Matt Dumba has turned his initial shock over the death of George Floyd into action.
The Minnesota Wild defenseman launched a fundraising drive Thursday to rebuild Lake Street in Minneapolis, a thoroughfare severely damaged during days of protests following Floyd's death.
"I just wanted to do something from afar," said Dumba, who has been home in Alberta since the NHL paused the season March 12 due to concerns surrounding the coronavirus. "It's tough not being there. If I was there, I definitely want to be on the front lines helping out, giving back to the community."
Dumba vowed to match donations up to $100,000. The effort had raised $50,000 as of Monday afternoon, he said. The first 1,000 donors will receive a custom T-shirt with an image of Floyd, a black man who died while in police custody in Minneapolis on May 25.
All contributors will be entered in a contest for a chance to win a pair of custom Air Jordan sneakers, and Dumba will chose a donor from the United States and one from Canada to spend an afternoon with him and dine with him at his favorite restaurants in Minneapolis and Calgary. More information is available at https://rebuildminnesota.com. The fundraiser ends July 1.

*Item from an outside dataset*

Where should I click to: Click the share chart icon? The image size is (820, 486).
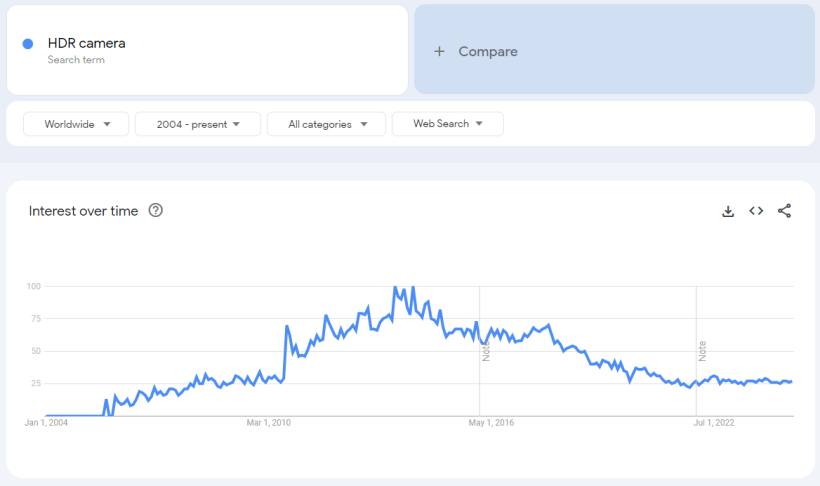pyautogui.click(x=784, y=211)
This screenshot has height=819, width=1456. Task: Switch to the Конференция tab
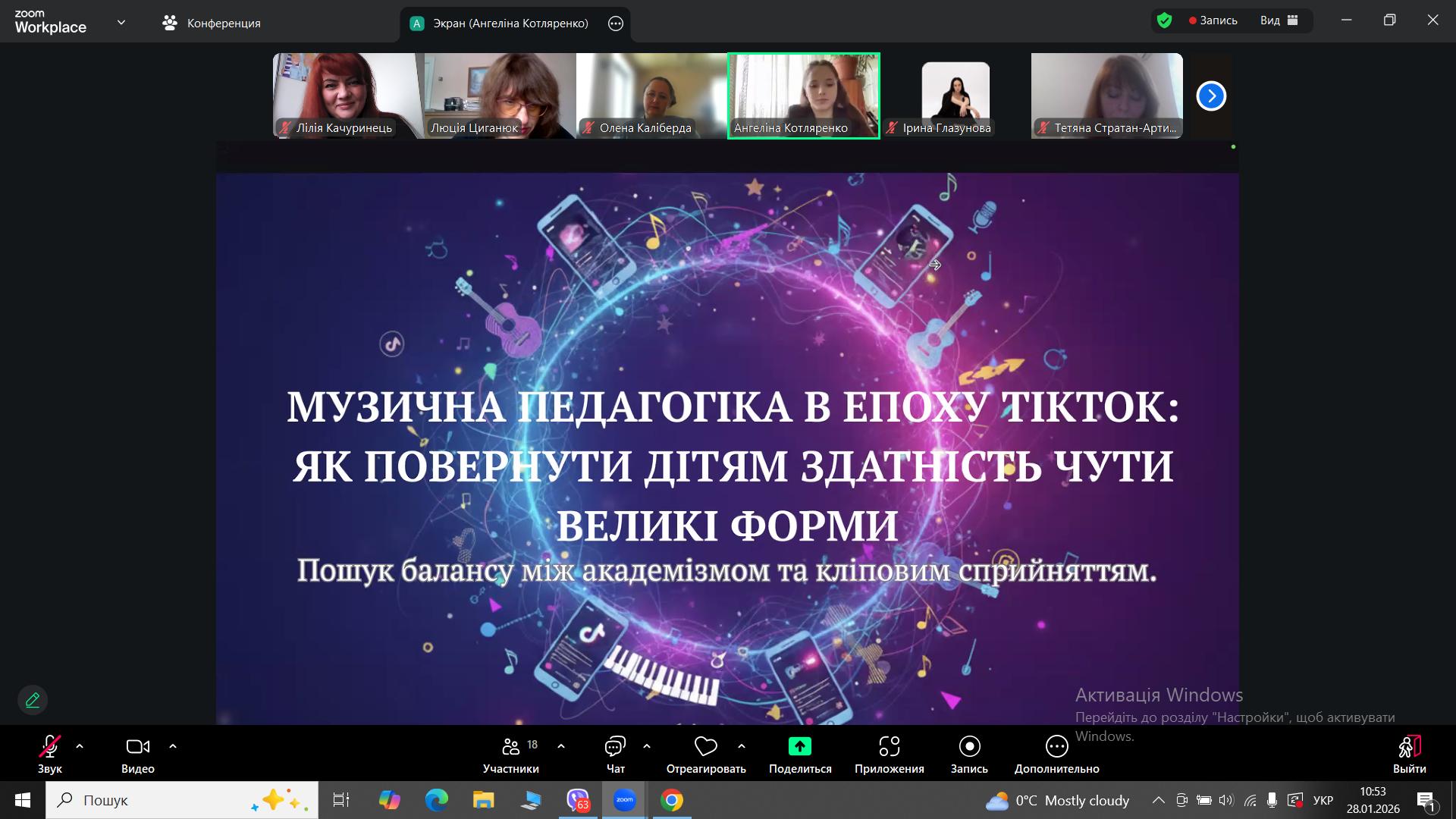point(212,23)
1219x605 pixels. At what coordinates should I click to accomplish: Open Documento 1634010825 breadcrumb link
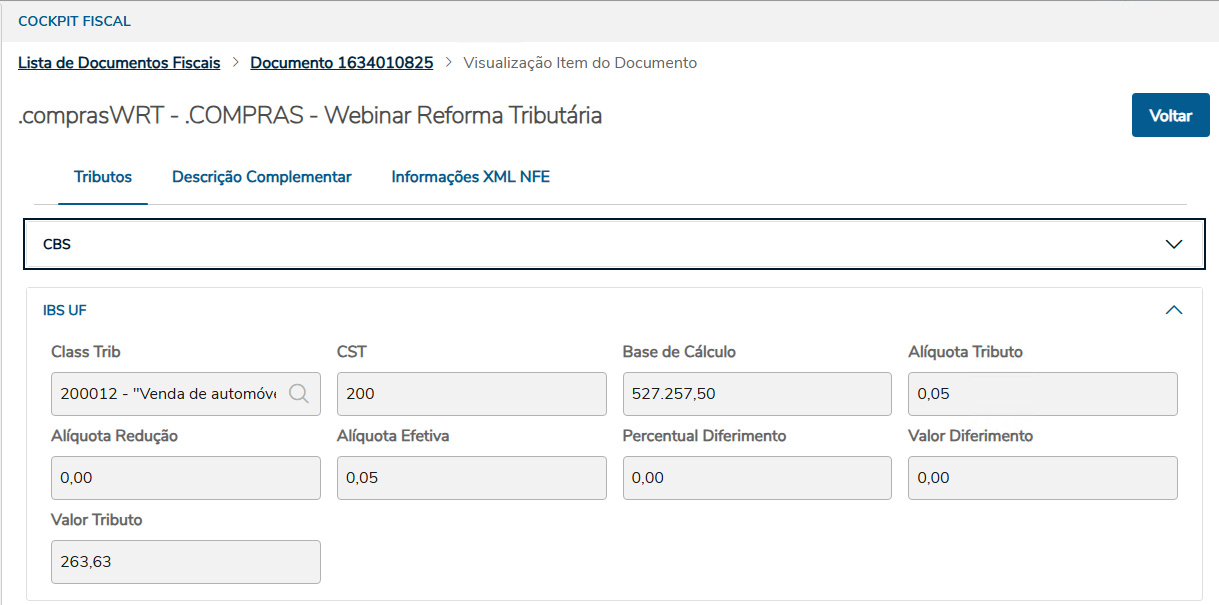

"I'm pumped that people are donating and helping give back to my community," Dumba said of the city where he has played for seven NHL seasons. "I think it will help us come together as one. Everyone is extending a hand and helping build each other up rather than take each other down."
Dumba is a member of the Hockey Diversity Alliance that was formed June 8 and is comprised of seven current and former NHL players. He said it's important for athletes and everyone else to try to do more to help eradicate racism and injustice.
"Our brothers and sisters are living in some circumstances that aren't quite right now," he said. "The system definitely makes it harder on people and you fall into that trap and it's hard to work your way out. That's why I just want to try to extend a hand and amplify those voices that wouldn't be heard if it wasn't for someone speaking out on their platform."
Dumba's fundraiser combines his love for Minnesota and sneakers. The design on the custom triple-white Air Jordan 1 shoes was done by his younger brother, Kyle, who works at Nike and was a goalie for the Southern Alberta Institute of Technology last season.
The brothers are sneaker enthusiasts who own more than 100 pairs between them, Matt Dumba said.
"I was going pretty crazy yesterday, really excited seeing all the detail and little stuff he put into them," Matt Dumba said of the painted sneakers. "I'm pretty passionate kind of being a sneakerhead. All we really do is talk shoes. We've talked about these shoes and the symbolism and just the power that [Kyle] was trying to capture and put into them."